Luminaria is a term used in different parts of the world to describe various types of holiday lights, usually displayed during Christmas. In English, the term most commonly refers to a specific type of simple paper lantern made by placing a votive candle in some sand inside a paper bag. Also known as a farolito, it is a traditional Christmas decoration in the Southwestern United States, particularly New Mexico, where it is a cultural hallmark of the Pueblos and Hispanos of New Mexico and a part of the state's distinct heritage. Luminarias are usually placed in rows along walls, roofs, and walkways to form a holiday display, especially on Christmas Eve.

Electrically lit luminarias are also used, consisting of a string of standard incandescent "Christmas lights" with the bulbs covered with a tan plastic sleeve, made to about the size and shape of a small paper bag.

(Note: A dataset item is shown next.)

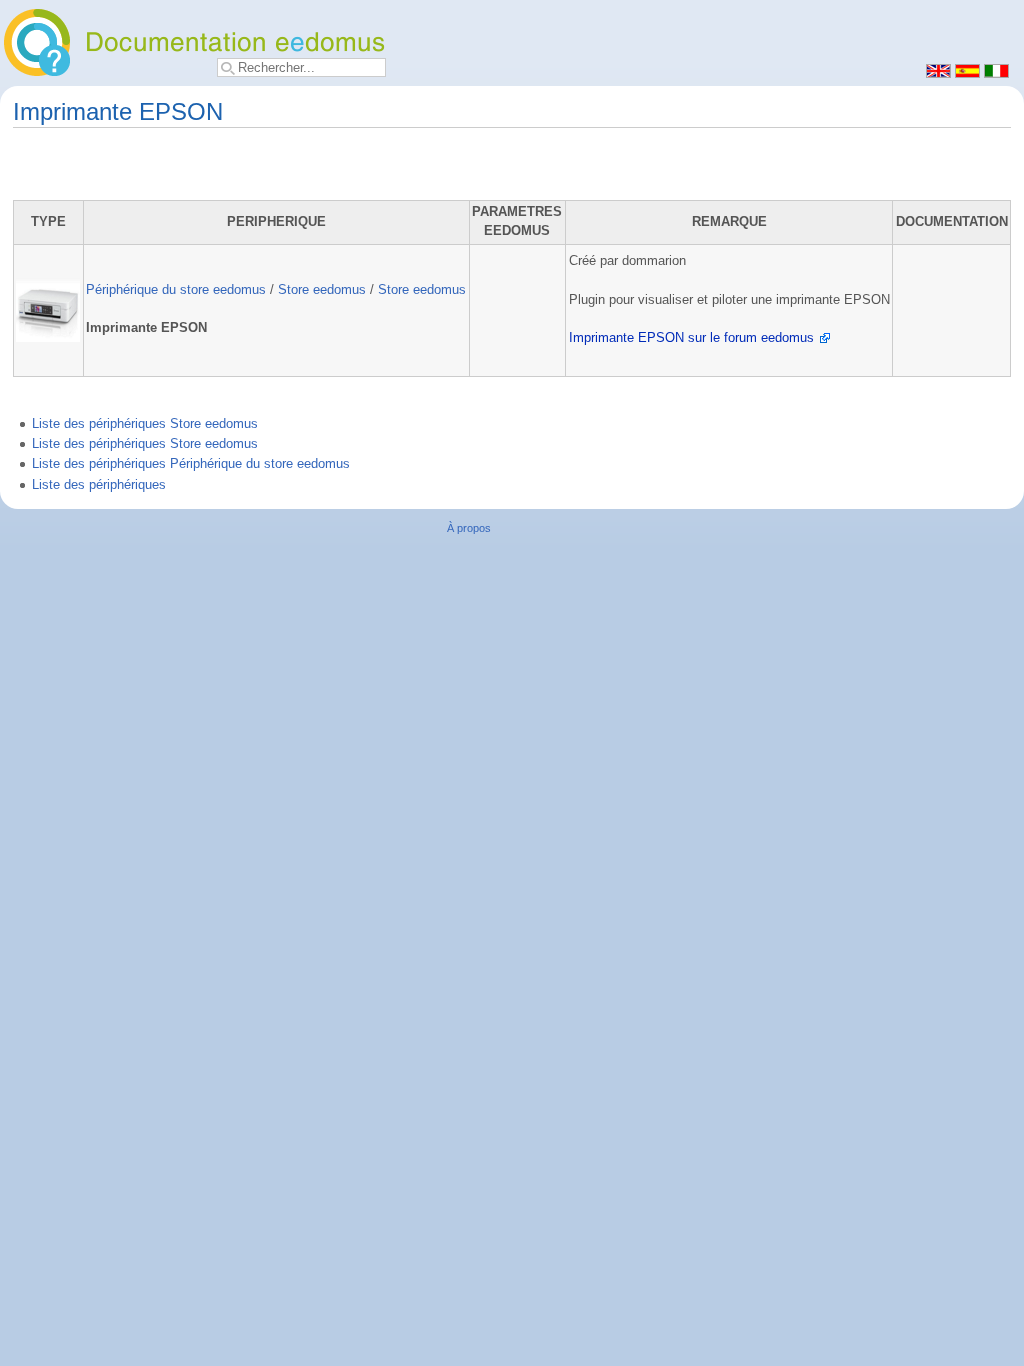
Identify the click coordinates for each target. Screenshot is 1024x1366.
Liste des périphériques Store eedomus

In Northern New Mexico, luminaria can also refer to a small stacked-wood bonfire, an older tradition which has been replaced to some extent by the paper luminarias. Residents of this region typically call the paper lanterns farolitos in order to distinguish the two types of illumination. Use of the word luminaria for paper lanterns is considered incorrect by some New Mexicans and is a frequent topic of debate.

Yet another form of luminaria, a small torch or large candle, is carried by the leader of the procession of Las Posadas, a nine-day holiday running December 16–24.

In non-English-speaking countries such as Italy, Spain, and Japan, luminaria is used in a much more general sense to describe any type of festive light display, including bonfires, candles, and electric lights.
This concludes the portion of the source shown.